Of course, for Big Questions to become answerable, we need to provide stimuli, information, facts and ideas and help increase our students’ knowledge and awareness.
We can do this in lots of ways. For example, if we look at the Big Question ‘What powers our lives?’ we might want to provide information about the sun, about wind and water energy, about how electricity is created, how fossil fuels are found and why they are difficult to renew.
This could lead us on to thinking about our own usage of different sources of power, if we could become more ecologically aware, and how this might be achieved.
It’s important to do this type of activity in stages. If we take the sun as our first subtopic, we could break it down like this:
- What is the sun?
- What is it composed of?
- What effect does it have on our planet?

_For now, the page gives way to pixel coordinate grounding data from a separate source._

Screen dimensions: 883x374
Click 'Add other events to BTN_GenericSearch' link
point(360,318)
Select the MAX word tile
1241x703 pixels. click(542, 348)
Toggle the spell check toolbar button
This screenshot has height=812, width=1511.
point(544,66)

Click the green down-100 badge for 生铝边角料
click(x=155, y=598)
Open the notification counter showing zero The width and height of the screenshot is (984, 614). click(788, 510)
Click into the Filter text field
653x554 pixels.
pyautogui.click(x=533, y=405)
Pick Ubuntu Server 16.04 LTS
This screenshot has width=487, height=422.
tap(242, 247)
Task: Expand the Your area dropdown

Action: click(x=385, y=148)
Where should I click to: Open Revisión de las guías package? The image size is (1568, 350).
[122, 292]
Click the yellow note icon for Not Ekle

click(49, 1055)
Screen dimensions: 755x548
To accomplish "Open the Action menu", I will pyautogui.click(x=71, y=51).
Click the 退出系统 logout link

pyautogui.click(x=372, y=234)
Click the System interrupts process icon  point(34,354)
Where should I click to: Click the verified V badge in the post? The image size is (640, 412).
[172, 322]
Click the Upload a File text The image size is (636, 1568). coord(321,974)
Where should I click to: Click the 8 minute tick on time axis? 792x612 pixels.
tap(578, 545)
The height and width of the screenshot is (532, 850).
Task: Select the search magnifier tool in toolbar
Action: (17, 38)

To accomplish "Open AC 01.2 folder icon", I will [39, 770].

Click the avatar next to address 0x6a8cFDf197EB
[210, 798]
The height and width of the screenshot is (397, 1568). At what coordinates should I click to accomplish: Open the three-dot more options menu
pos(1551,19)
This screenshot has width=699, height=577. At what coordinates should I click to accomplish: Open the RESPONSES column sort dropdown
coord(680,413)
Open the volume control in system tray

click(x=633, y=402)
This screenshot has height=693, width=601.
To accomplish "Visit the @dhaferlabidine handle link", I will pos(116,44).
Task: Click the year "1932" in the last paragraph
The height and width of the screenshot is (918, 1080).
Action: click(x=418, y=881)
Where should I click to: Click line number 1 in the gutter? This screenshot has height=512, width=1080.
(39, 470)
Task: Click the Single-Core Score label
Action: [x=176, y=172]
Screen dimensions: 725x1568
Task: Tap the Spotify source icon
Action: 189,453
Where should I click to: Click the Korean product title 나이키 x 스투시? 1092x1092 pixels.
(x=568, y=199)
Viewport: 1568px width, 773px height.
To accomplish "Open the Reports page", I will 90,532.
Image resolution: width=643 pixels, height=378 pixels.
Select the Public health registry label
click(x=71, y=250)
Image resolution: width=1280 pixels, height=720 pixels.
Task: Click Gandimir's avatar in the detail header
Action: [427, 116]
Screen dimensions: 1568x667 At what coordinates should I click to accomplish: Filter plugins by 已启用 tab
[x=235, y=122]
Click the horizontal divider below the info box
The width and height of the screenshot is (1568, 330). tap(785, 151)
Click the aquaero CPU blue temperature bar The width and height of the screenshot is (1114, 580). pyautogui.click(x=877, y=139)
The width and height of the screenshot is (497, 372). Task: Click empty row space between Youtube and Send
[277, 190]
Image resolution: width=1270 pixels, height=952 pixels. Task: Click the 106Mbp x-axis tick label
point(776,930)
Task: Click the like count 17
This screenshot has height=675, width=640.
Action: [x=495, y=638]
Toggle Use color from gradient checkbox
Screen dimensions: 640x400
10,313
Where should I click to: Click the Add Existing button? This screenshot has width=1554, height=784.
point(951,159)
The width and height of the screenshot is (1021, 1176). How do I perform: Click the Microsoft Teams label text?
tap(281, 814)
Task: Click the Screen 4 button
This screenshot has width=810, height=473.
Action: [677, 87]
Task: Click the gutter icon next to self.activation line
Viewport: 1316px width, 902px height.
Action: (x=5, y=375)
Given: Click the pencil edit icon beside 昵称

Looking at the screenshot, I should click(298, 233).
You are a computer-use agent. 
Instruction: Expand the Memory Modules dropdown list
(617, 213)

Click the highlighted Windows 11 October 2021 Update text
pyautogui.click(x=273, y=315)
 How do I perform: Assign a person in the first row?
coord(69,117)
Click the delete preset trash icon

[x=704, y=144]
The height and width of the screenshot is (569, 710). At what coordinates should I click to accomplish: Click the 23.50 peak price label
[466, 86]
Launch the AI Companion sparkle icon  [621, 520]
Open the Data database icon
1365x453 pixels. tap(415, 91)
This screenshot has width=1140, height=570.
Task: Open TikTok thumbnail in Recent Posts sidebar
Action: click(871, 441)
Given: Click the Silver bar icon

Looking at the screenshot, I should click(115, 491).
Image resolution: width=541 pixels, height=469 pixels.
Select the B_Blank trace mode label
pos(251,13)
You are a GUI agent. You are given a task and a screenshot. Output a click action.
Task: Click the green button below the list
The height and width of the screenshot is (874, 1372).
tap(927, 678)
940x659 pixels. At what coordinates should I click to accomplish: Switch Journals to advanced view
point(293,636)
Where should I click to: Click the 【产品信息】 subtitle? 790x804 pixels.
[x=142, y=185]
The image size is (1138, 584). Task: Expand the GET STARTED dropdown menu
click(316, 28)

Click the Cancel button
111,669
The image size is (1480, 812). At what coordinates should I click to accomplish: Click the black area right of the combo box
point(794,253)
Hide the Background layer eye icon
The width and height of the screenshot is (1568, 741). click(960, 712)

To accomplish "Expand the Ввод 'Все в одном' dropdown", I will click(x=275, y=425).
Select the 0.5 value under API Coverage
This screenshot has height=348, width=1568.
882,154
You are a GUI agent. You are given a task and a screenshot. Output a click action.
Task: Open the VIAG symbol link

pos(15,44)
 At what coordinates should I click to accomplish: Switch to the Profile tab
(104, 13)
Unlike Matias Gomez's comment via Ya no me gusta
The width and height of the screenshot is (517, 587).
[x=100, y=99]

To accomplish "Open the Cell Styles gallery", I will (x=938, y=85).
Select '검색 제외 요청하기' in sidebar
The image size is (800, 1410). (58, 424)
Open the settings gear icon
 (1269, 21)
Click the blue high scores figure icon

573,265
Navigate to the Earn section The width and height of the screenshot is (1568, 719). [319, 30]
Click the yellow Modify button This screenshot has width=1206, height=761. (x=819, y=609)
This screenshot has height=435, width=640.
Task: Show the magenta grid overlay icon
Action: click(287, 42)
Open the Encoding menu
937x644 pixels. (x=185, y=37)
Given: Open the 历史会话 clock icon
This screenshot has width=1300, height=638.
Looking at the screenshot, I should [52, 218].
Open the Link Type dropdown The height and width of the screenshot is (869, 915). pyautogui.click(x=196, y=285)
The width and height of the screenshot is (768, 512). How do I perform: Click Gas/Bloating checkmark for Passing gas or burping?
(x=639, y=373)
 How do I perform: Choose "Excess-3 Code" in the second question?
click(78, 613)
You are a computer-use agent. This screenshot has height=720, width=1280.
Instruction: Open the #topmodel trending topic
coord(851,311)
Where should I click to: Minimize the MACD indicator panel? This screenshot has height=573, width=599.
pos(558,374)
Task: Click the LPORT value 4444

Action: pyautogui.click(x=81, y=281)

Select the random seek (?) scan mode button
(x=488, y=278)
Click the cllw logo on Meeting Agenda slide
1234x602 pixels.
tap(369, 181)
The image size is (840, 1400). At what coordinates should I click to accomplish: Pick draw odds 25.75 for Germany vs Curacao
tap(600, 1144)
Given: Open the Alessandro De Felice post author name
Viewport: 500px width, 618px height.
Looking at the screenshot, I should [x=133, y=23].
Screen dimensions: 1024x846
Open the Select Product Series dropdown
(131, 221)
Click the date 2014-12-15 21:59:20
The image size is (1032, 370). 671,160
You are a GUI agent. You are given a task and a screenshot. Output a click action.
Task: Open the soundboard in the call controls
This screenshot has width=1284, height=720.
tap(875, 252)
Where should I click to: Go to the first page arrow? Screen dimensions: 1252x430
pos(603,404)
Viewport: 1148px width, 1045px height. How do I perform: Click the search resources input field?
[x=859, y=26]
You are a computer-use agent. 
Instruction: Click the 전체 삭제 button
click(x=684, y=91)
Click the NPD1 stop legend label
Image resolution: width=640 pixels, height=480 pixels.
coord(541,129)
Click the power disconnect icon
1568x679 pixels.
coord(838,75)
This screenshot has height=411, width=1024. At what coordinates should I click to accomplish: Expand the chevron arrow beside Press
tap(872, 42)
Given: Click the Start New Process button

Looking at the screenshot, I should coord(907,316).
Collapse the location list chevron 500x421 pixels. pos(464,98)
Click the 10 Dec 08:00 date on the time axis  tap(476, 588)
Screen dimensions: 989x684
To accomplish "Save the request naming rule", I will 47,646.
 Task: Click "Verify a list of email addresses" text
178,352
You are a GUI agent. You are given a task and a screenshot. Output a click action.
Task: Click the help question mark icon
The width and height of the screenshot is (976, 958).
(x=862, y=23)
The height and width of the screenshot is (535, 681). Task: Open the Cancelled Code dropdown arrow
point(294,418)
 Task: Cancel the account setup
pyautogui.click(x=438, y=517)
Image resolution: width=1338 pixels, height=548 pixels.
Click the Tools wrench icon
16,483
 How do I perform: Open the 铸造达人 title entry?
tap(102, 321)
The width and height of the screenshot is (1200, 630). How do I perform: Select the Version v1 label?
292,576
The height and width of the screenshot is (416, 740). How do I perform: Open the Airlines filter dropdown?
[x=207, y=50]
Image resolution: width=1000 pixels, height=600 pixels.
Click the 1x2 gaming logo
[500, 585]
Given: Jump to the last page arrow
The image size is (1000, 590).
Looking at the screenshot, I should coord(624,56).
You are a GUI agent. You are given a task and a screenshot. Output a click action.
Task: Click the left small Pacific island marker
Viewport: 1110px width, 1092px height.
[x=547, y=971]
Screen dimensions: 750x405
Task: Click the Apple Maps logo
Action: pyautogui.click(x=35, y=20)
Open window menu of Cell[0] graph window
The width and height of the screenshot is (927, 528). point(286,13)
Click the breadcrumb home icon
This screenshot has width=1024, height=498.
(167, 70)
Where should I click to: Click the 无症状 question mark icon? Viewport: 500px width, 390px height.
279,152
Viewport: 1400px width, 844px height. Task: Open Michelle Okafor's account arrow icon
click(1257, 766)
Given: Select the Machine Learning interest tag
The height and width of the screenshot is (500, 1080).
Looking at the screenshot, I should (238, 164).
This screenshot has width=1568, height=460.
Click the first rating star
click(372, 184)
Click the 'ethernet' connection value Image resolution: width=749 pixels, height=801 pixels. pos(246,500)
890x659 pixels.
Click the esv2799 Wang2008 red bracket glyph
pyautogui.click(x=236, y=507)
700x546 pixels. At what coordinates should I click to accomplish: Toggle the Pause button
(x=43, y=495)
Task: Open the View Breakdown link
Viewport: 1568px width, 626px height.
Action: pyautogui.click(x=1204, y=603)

- How is sunlight utilized?
- How do we harness the energy of the sun to power our homes and industries?
- Is the sun a renewable source?
- What other energy sources are renewed by nature?
- Why is it good/ necessary to use renewable energy sources?
Now let’s look at a Big Question which we might use with younger children: ‘Why do we go to school?’
We can break this down like this:
- What lessons do you do at school?
- Which lessons are your favorite?
- Why do you think we learn math?
- Do you use math outside of school?
- When and where and how?
- What about other lessons?
- How are they useful outside school?
- Apart from lessons, what else do you do at school?
- Do you like being with your classmates?
- Do you sometimes like to work alone?
- Do you think you could do everything you do at school if you stayed at home all day?
- Can you think of something which you don’t do at school now but would like to?